BATAMTODAY.COM, Tanjungpinang - Kehadiran Kapolresta Tanjungpinang, Kombes Pol Indra Ranu Dikarta, dalam pelantikan Sekretaris Daerah (Sekda) Provinsi Kepulauan Riau dinilai sebagai simbol sinergi antara aparat keamanan dan pemerintah daerah. Namun, publik menilai kolaborasi tersebut harus dibuktikan melalui perbaikan nyata di lapangan, bukan sekadar seremoni.
Pelantikan Sekda yang berlangsung di Gedung Daerah, Senin (27/4/2026), dipimpin langsung oleh Gubernur Ansar Ahmad yang melantik Misni sebagai Sekda definitif. Acara itu turut dihadiri unsur Forkopimda, pejabat instansi vertikal, kepala OPD, serta tokoh masyarakat.
Kapolresta hadir bersama Irwasda Polda Kepri, Kombes Pol Romin Thaib. Kehadiran keduanya disebut sebagai bentuk dukungan terhadap stabilitas pemerintahan dan keamanan daerah. Meski demikian, sorotan publik tidak berhenti pada kehadiran simbolik, melainkan pada efektivitas koordinasi yang selama ini dinilai belum sepenuhnya menjawab persoalan masyarakat.
Dalam sambutannya, Gubernur Ansar kembali menegaskan peran strategis Sekda sebagai penggerak utama birokrasi. "Sekda harus memastikan kebijakan dan program pembangunan berjalan efektif, efisien, dan tepat sasaran," ujarnya.
Ia juga menekankan pentingnya peningkatan kualitas pelayanan publik serta penguatan sinergi lintas lembaga, termasuk dengan aparat keamanan.
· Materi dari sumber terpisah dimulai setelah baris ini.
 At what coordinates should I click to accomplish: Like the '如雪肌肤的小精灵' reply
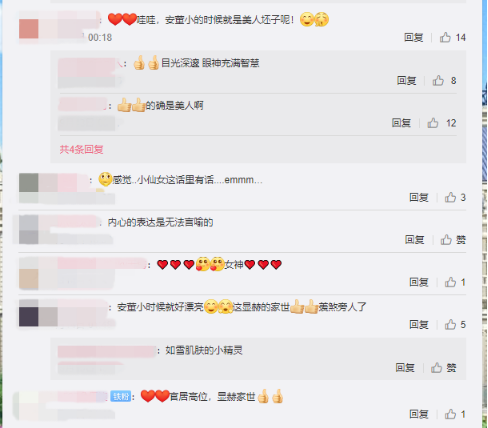[x=443, y=368]
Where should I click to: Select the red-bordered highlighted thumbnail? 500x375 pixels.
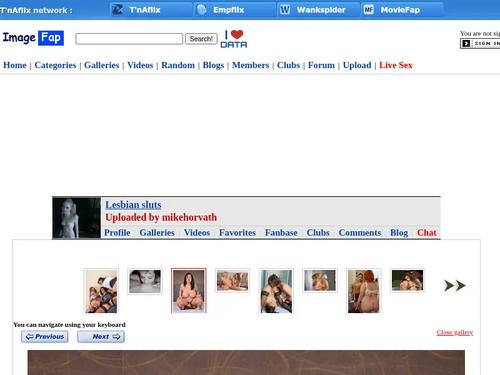click(189, 291)
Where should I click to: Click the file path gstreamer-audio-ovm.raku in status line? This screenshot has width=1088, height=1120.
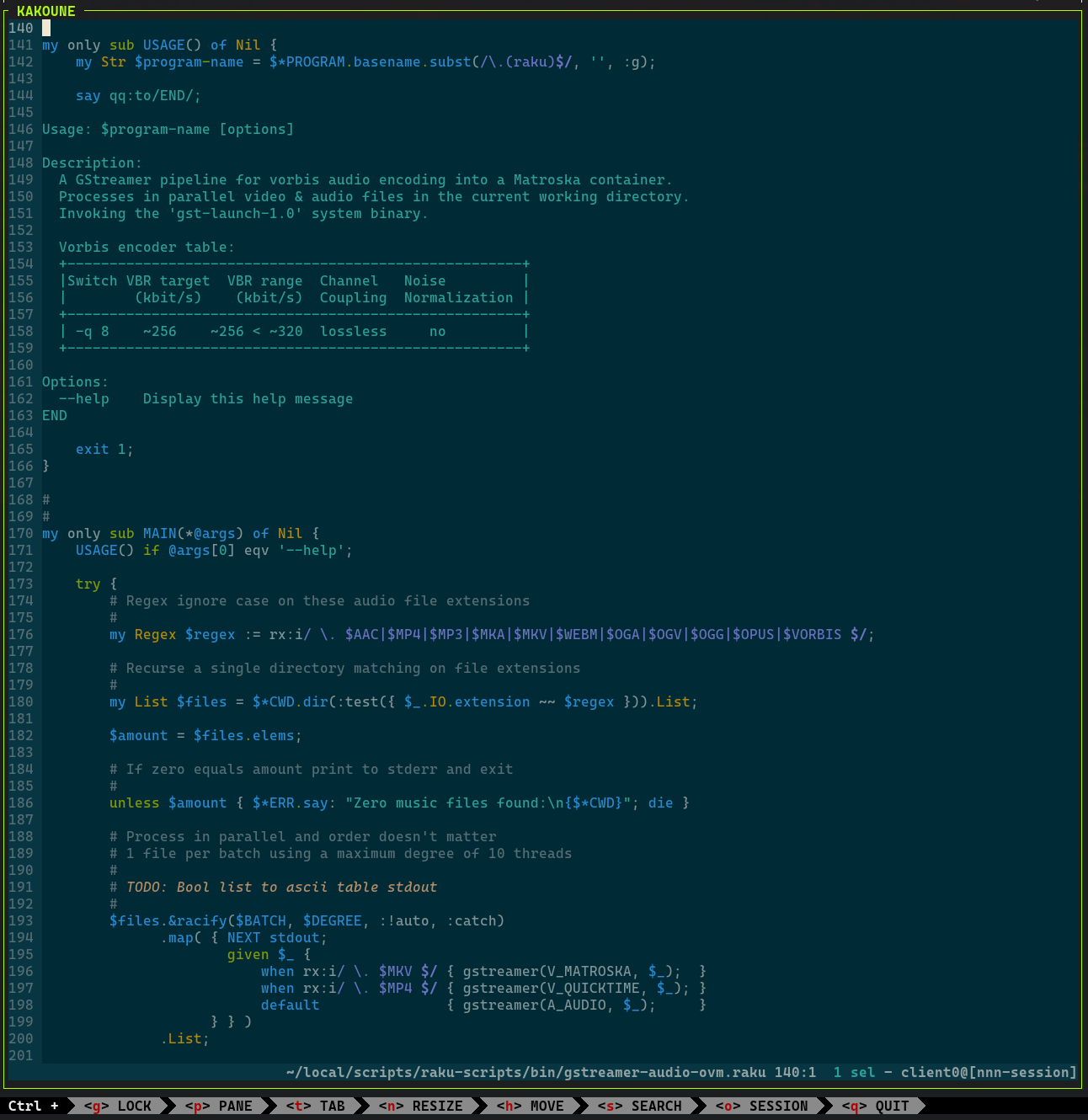[525, 1072]
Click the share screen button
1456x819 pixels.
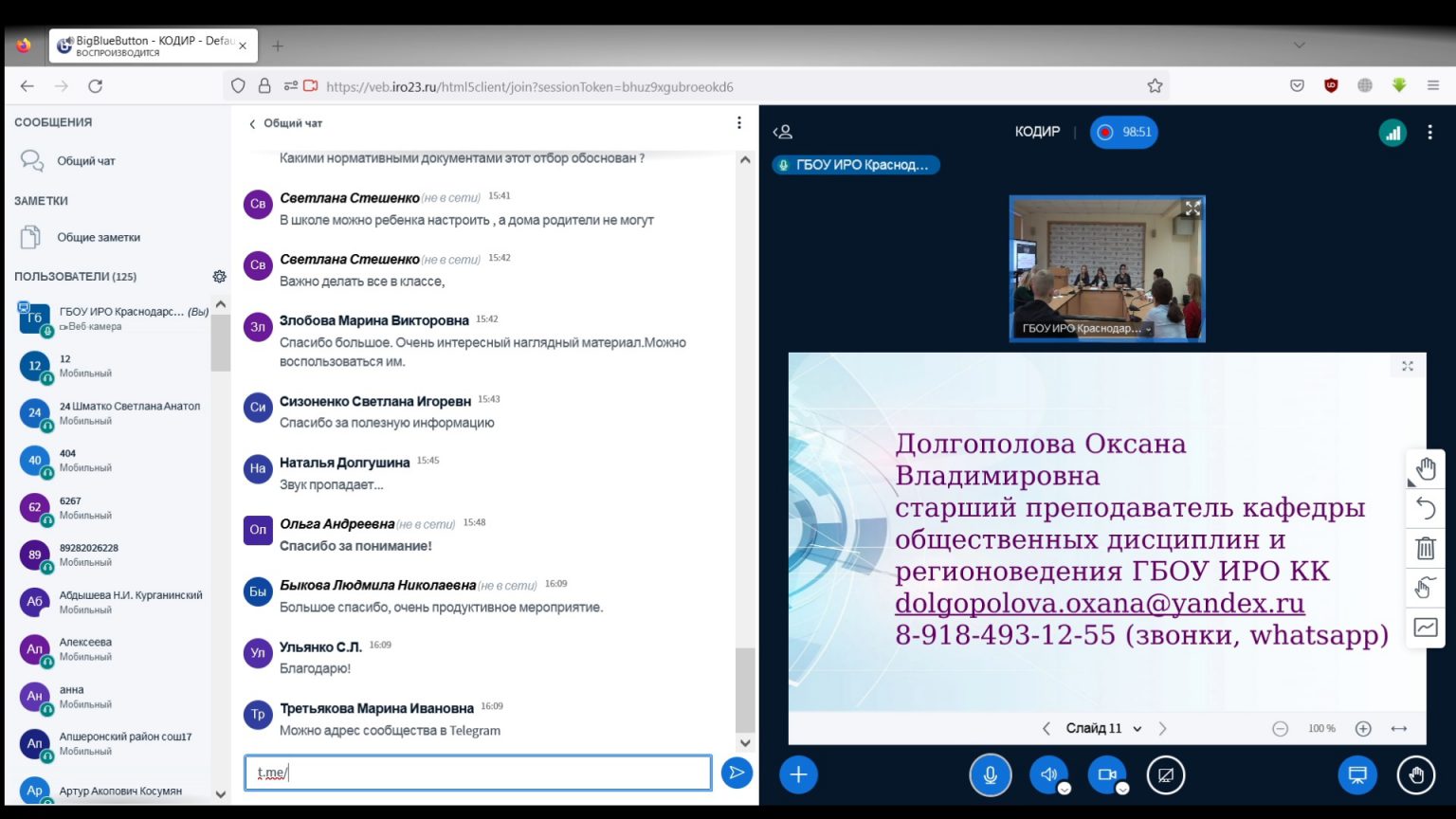1166,775
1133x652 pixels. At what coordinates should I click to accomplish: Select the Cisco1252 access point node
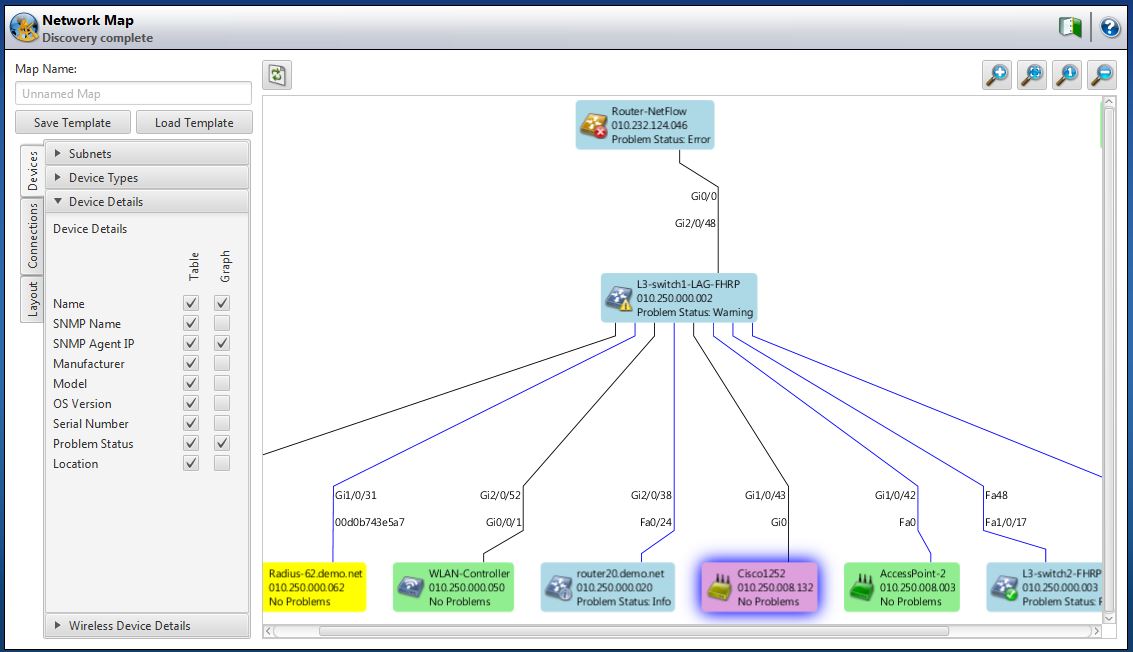click(x=759, y=587)
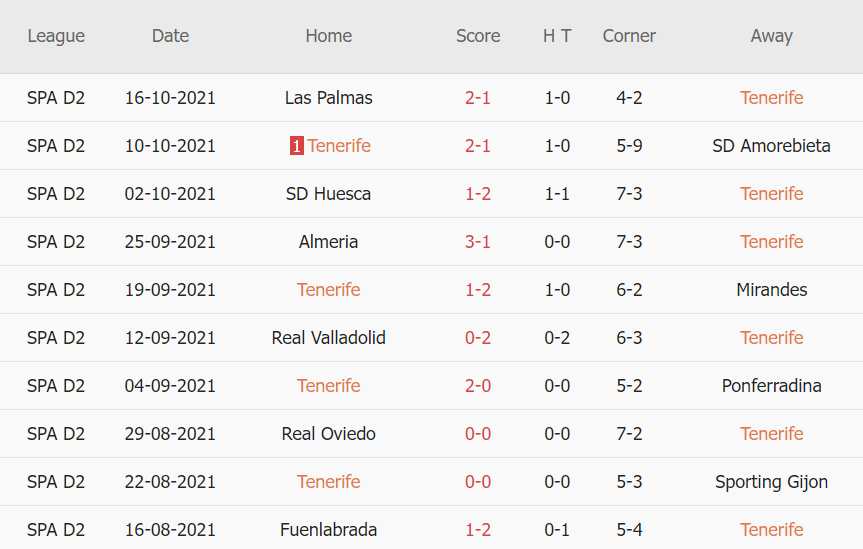This screenshot has width=863, height=549.
Task: Select the Home column header
Action: pyautogui.click(x=328, y=36)
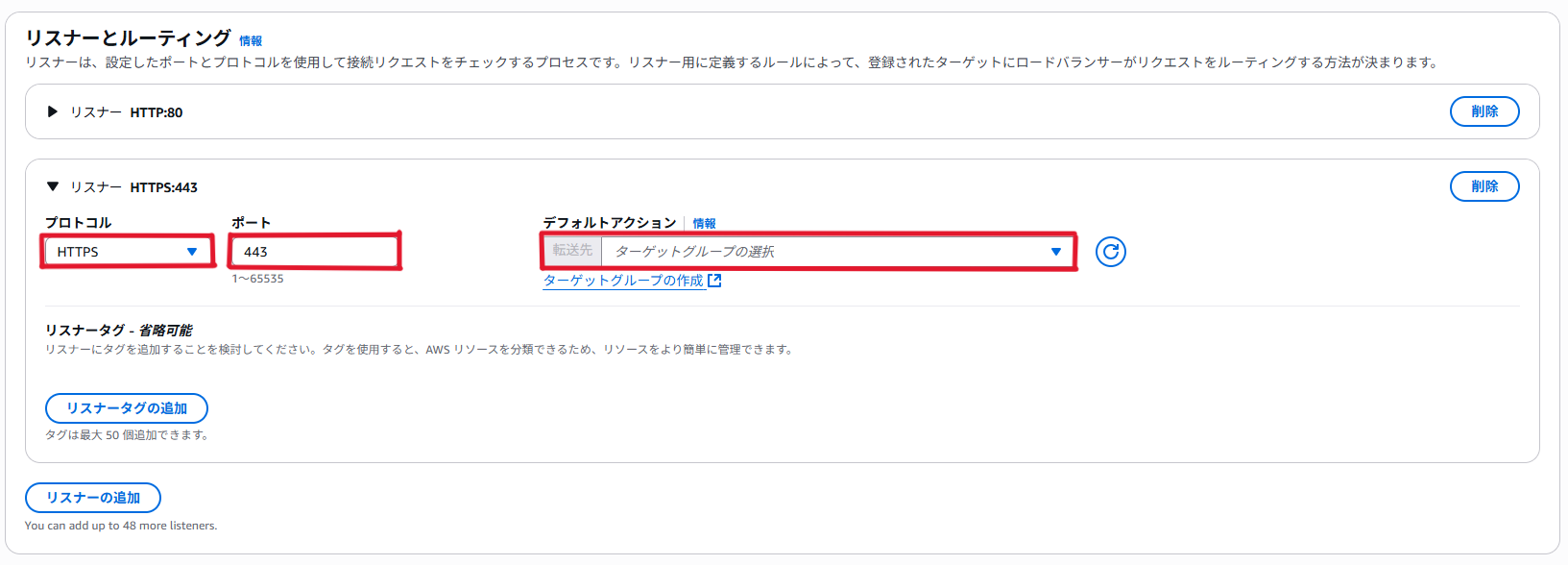This screenshot has width=1568, height=565.
Task: Click the greyed 転送先 label box
Action: pos(572,251)
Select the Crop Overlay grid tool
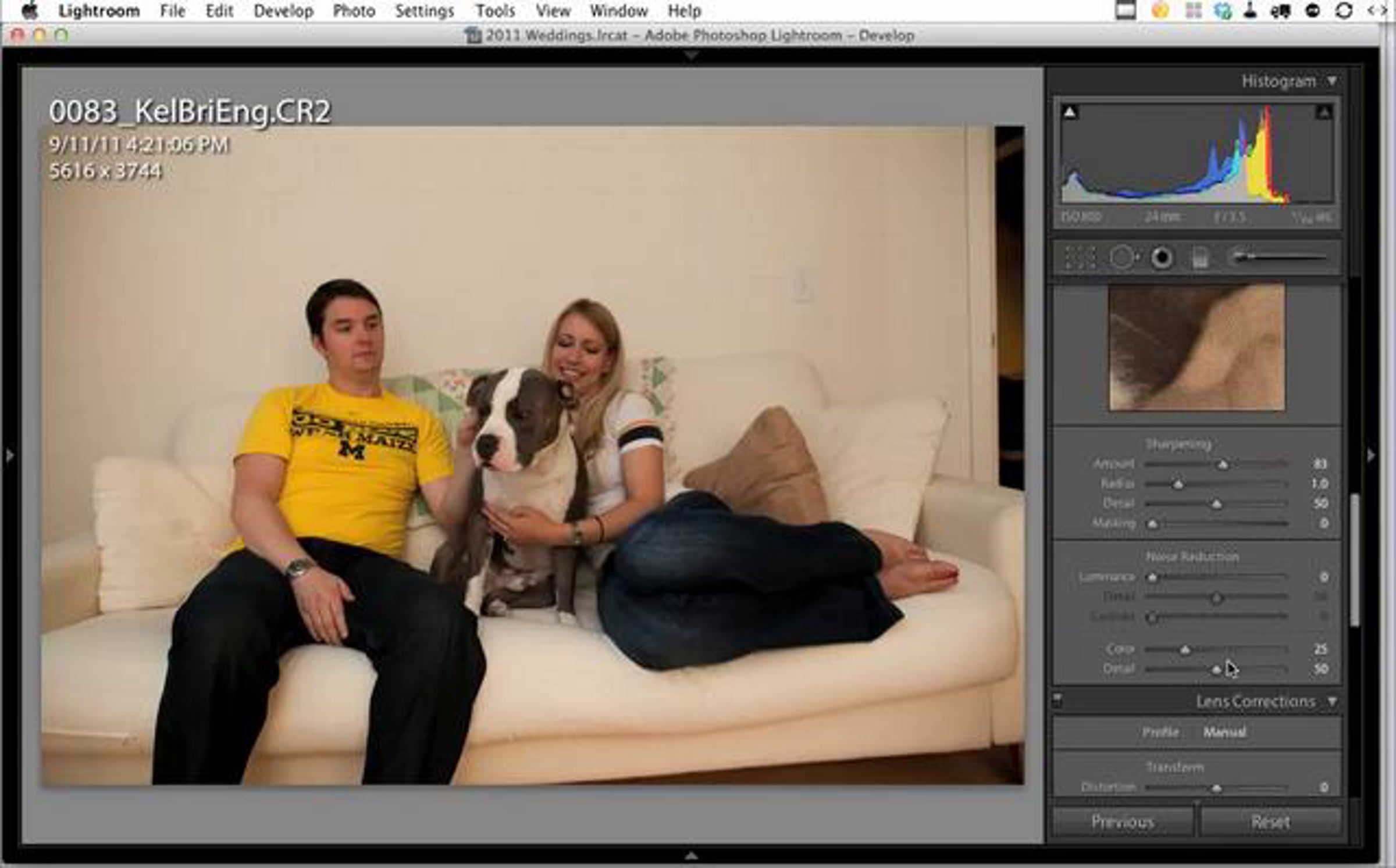 click(x=1080, y=258)
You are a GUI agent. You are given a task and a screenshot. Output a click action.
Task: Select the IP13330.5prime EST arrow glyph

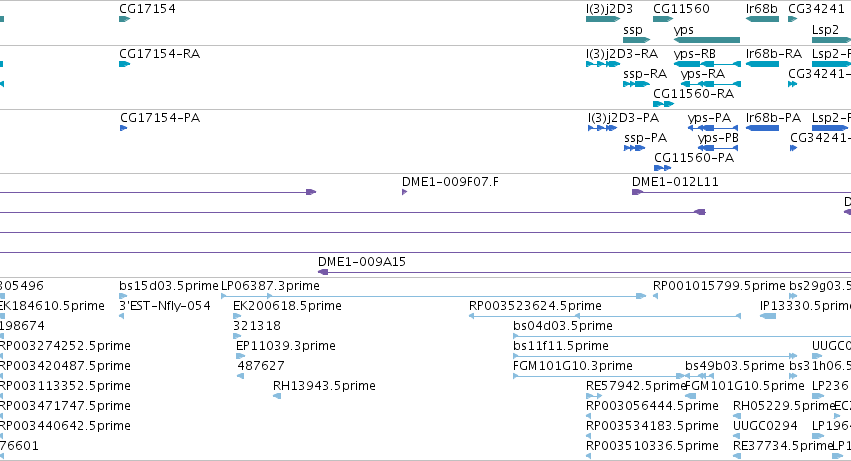pos(768,316)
Sementara itu, Kapolresta Tanjungpinang menyatakan komitmen institusinya untuk mendukung pemerintah daerah dalam menjaga stabilitas keamanan dan ketertiban masyarakat. "Kami siap bersinergi dengan Pemerintah Provinsi Kepulauan Riau untuk menjaga situasi kamtibmas agar tetap aman dan kondusif, sehingga program pembangunan dapat berjalan lancar," tegasnya.
Namun, di tengah komitmen tersebut, sejumlah kalangan menilai sinergi yang selama ini digaungkan belum sepenuhnya berdampak pada percepatan penyelesaian persoalan riil, mulai dari pelayanan publik hingga pengawasan kebijakan di tingkat daerah.
Pelantikan Sekda kali ini pun dipandang sebagai momentum penting untuk menguji sejauh mana koordinasi antara pemerintah daerah dan aparat keamanan mampu menghasilkan perubahan konkret. Tanpa langkah nyata, kolaborasi yang ditampilkan dalam forum resmi berisiko dipersepsikan sebagai rutinitas seremonial semata.
Dengan tantangan yang masih kompleks di Kepulauan Riau, publik kini menunggu implementasi sinergi tersebut benar-benar hadir dalam bentuk kebijakan yang responsif, pelayanan yang lebih cepat, serta situasi keamanan yang semakin terjaga.